## Document excerpt
++++++++++

Questions and rumbles about solid state amplifiers

Started by tca, March 04, 2013, 10:46:48 AM

Previous topic - Next topic

Gus

Quote from: tca on May 15, 2013, 10:10:10 AM
Hi,
so the JLH version did sound ok... but not completely happy with it. It had some annoying fuzz/fizz/buzz when overdriven... that could be fixed, but if it is there why bother taking it out!  So I've turn to the most simple amp that I could think of, a mosfet and a light bulb at the drain (as PRR suggested). It sounded also ok, as I recall from my previous experiments. I've already seen some of the amps made by Nelson Pass (delite amp is the mosfet+bulb version) and specially the Zen amp that uses a active current source. Here is my hack on it (biased at 1A):



So, how does it sound? It is the most amazing amp I've build. It stable as a rock, no fuzz/fizz/buzz, it has an incredible warm sound, so amazing that I've plug it in to a hi-fi set of speakers (what a sacrilege!) and still is amazing! As R.G. point out earlier, there is no such thing as a specific guitar amplifier. It does get hot, much hotter than the JLH.

I found this topology in  "Design of VMOS Ciruits" book from the 80's (the same book that Jack mentions on his BS170 booster webpage) but Pass's patent for a very similar topology is dated from 1998. Go figure?!?

Cheers.

There is something you need to add to the sim.  The source impedance "feeding" it.  Power mosfet have gate to drain and gate to source capacitance. So some of the "warm" sound can be the low pass frequency.  You might want to add a small series input resistor to the gate close to the mosfet.

Here is something to think about .  Musicman amps, some were IC and transistor even to the output stage(class b? push pull cascode with a transistor in the bottom part of the cascode)  I think a lot of the tube sound is the output transformer output tube interaction.

Also jimi had a post with a cool Kay transistor amp schematic .  SE transformer driving a push pull transformer output.  R.G. has written about the VOX solid state amps.


tca

> There is something you need to add to the sim.  The source impedance "feeding" it.  Power mosfet have gate to drain and gate to source capacitance.
> So some of the "warm" sound can be the low pass frequency.

++++++++++

## Data section
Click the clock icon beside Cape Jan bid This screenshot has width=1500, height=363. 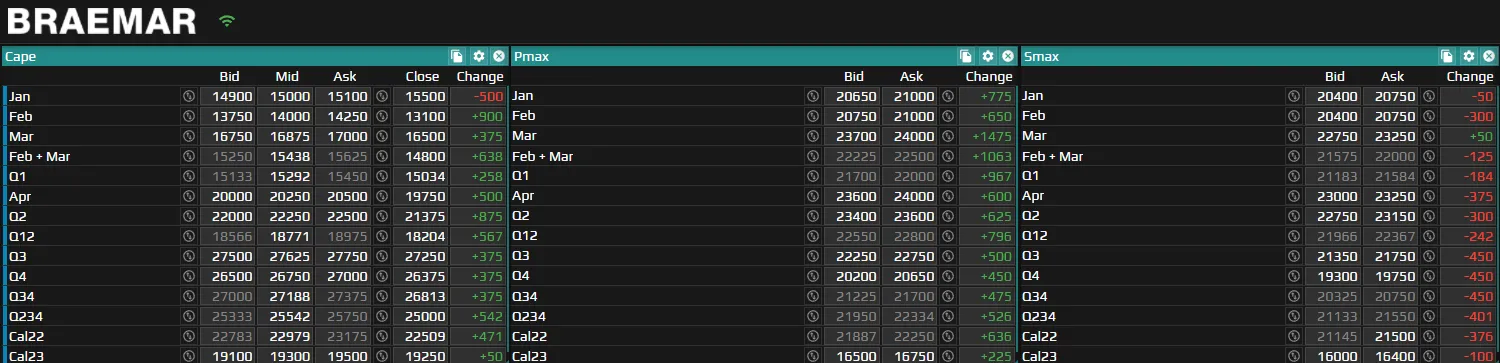coord(189,96)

++++++++++

## Problem set
1. Please rewrite the paragraph of the amplifier forum thread beginning "There is something you need to add to the sim." as a short bulleted list that keeps its main points.
2. In the amplifier forum thread, what current was tca's mosfet amp hack biased at?
3. Resume the amplifier forum thread from its final line.
The lines above have no connection to the amplifier forum thread.

## Answers for this exercise
1.
- Add the source impedance feeding the amp to the sim.
- Power mosfets have gate-to-drain and gate-to-source capacitance.
- Some of the "warm" sound may come from the resulting low-pass frequency.
- Consider adding a small series input resistor to the gate, close to the mosfet.

2. 1A

3.
I've done that also, but did not show it... I've also substitute the upper CCS with a car 6.8Ohm light bulb and it works nicely. It also needs a decent preamp, which I also have. I'll post the complete schematic in a few days.

> You might want to add a small series input resistor to the gate close to the mosfet.
Done that also.

> I think a lot of the tube sound is the output transformer output tube interaction.
That is what almost everybody says. I have to build a amp with an output transformer to see what that *really* means, my biggest problem is where to find one with the right specs.

> Also jimi had a post with a cool Kay transistor amp schematic.  SE transformer driving a push pull transformer output.  
I have a lot of schematics, from late 60's and 70's, with that kind of topologies with Ge and Si devices, as always, the problem is where to find the transformer.

> R.G. has written about the VOX solid state amps.
Already read that, thanks.

Cheers.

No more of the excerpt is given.